18 de abril de 2007

Ermita de San Nicolás

Señor Jesucristo,
que sacaste a tu siervo Abraham de la ciudad de Ur de los caldeos,
Guardándole en todas sus peregrinaciones,
y que fuiste el guía del pueblo hebreo a través del desierto,
te pedimos, dígnate bendecir a estos hijos e hijas tuyos
que por amor a tu nombre peregrinan a Santiago de Compostela.

Se para ellos compañero en la marcha,
guía en las encrucijadas, albergue en el camino, sombra en el calor,
luz en la oscuridad, consuelo en sus desalientos
y firmeza en sus propósitos;
para que por tu guía lleguen incólumes
al término de su camino y enriquecidos de gracia
y de virtudes vuelvan ilesos a sus casas
llenos de saludables virtudes.Por Jesucristo, nuestro Señor.

(Bendición del peregrino)

Existe un lugar en Castilla. Más allá de Castrojeriz, una colina donde, según la tradición popular de esos pueblos, fue tentado Cristo por el demonio, luego de su ayuno de cuarenta días.

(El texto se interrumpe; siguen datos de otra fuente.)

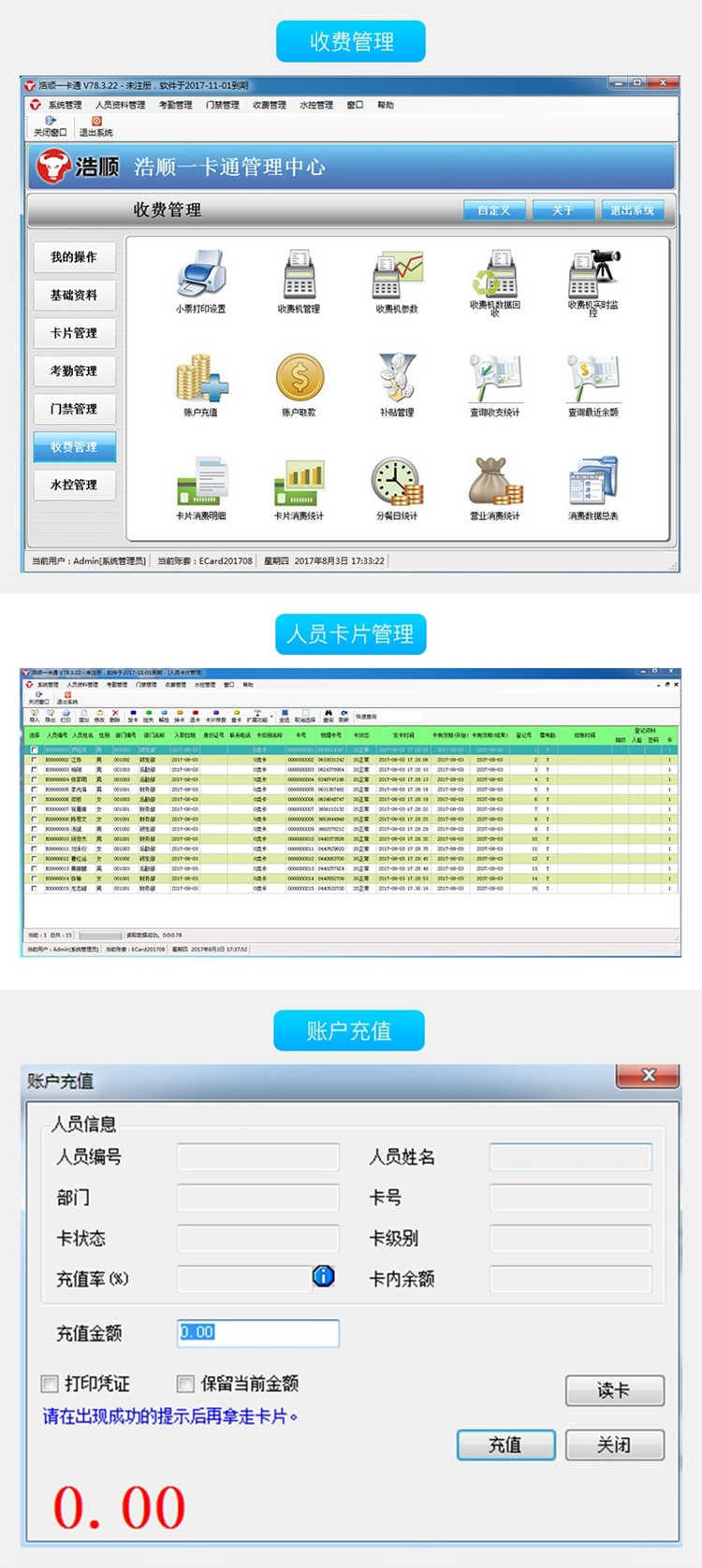702x1568 pixels.
Task: Open the 消费数据总表 icon
Action: coord(593,482)
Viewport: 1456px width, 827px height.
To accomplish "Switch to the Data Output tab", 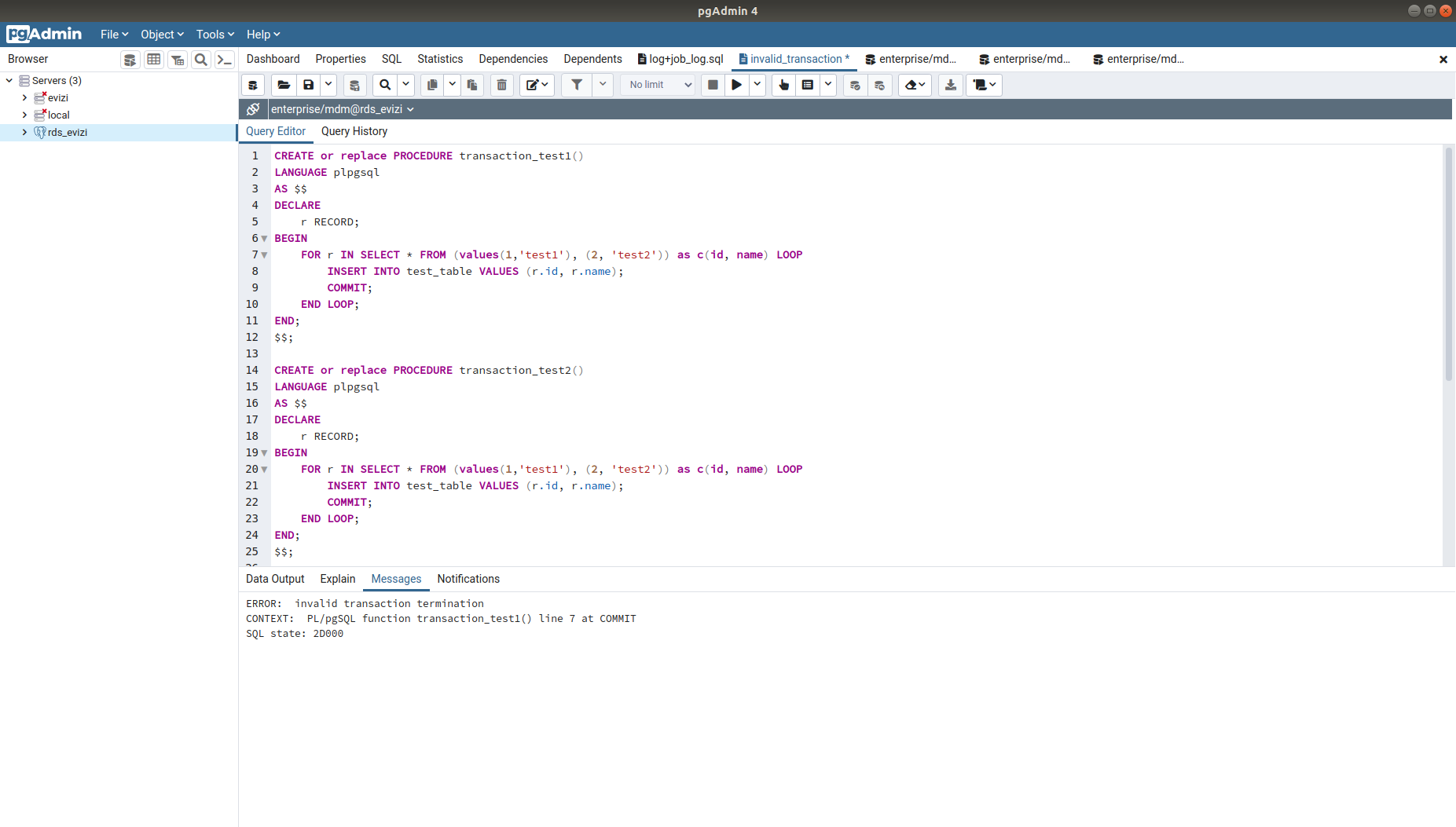I will coord(275,579).
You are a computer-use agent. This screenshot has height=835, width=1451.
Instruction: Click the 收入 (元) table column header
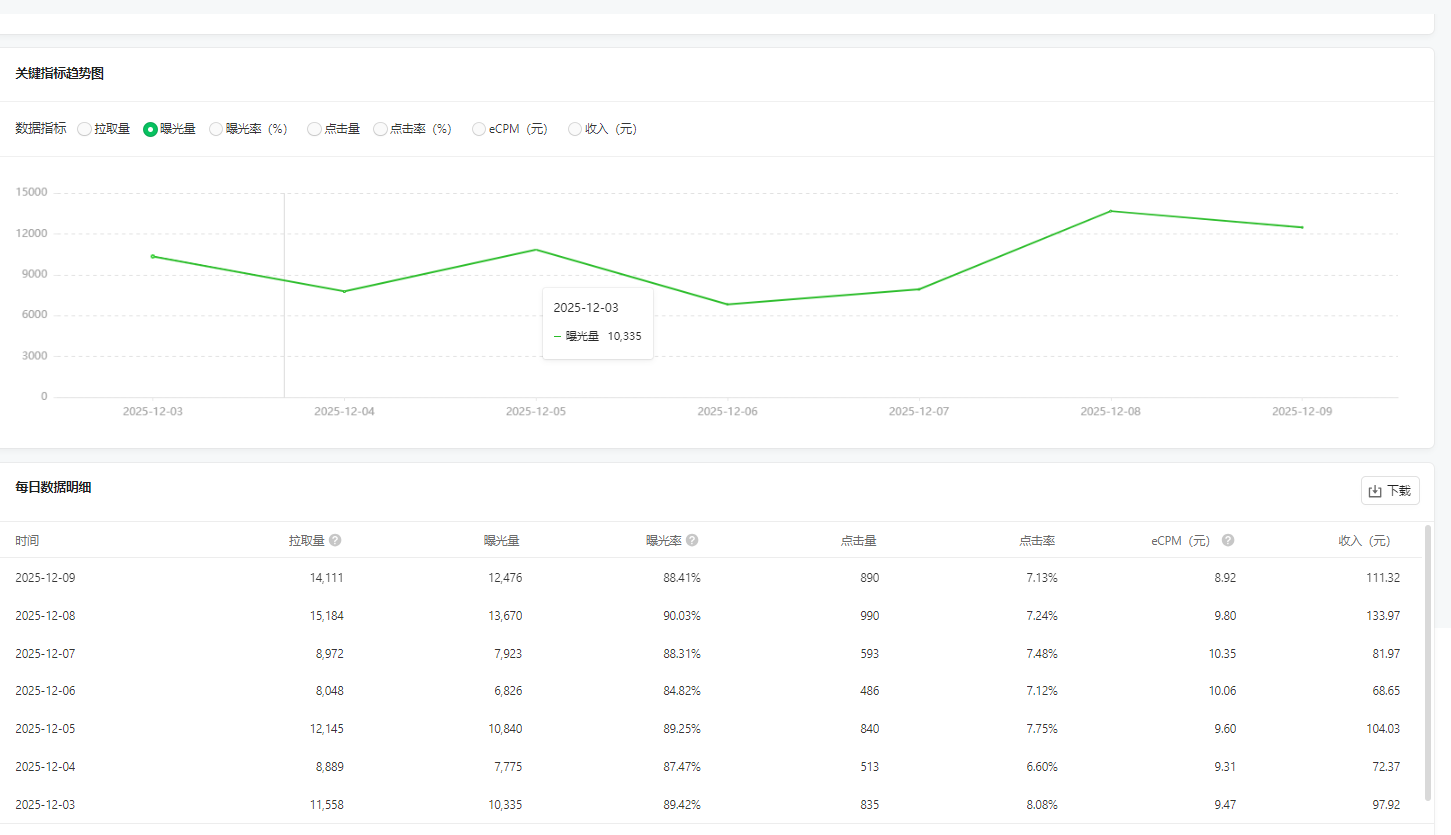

Existe ese lugar, perdido en medio de desiertos de trigo, entre el azul del cielo y el amarillo de los campos de verano.

Y existe en esa tierra castellana, que supo hacer fieros y valientes hijosdalgos, la Ermita de San Nicolás. No hay ruta que lleve hasta ella. Solo un sendero.

Hay que llegar caminando. Desde lejos. Arrastrando los pies, cubiertos con el polvo del Camino. Hay que trepar la colina de Mostelares, desde la cual se ve casi toda la vieja Castilla y hay que bajar de nuevo al llano. Y ahí abajo, entre el cielo y la tierra está la Ermita.

Hace 800 años que los peregrinos cargan con sus culpas, fatigas y alegrías y llegan a ese lugar. Casi nada ha cambiado; sólo el hospitalario que a uno lo recibe. El tiempo parece haberse detenido en la Ermita. No hay electricidad y el agua hay que buscarla en un arroyo cercano. Uno no se sorprendería de ver reunidos en su interior al rey San Fernando, al Cid y a Don Quijote. Y casi se sorprende de no verlos.

Me acordaba de la Ermita el jueves santo pasado.

Cuando uno llega, después de caminar todo el día, el hospitalario lo saluda y pide lavarle los pies. Y uno repite con San Pedro: -No me lavarás los pies jamás… Pero no hay caso, el testarudo hospitalario insiste. Quien no se deja lavar los pies, no puede entrar en la Ermita.

Y entonces, como San Pedro también gritamos no sólo los pies, sino también las manos y la cabeza.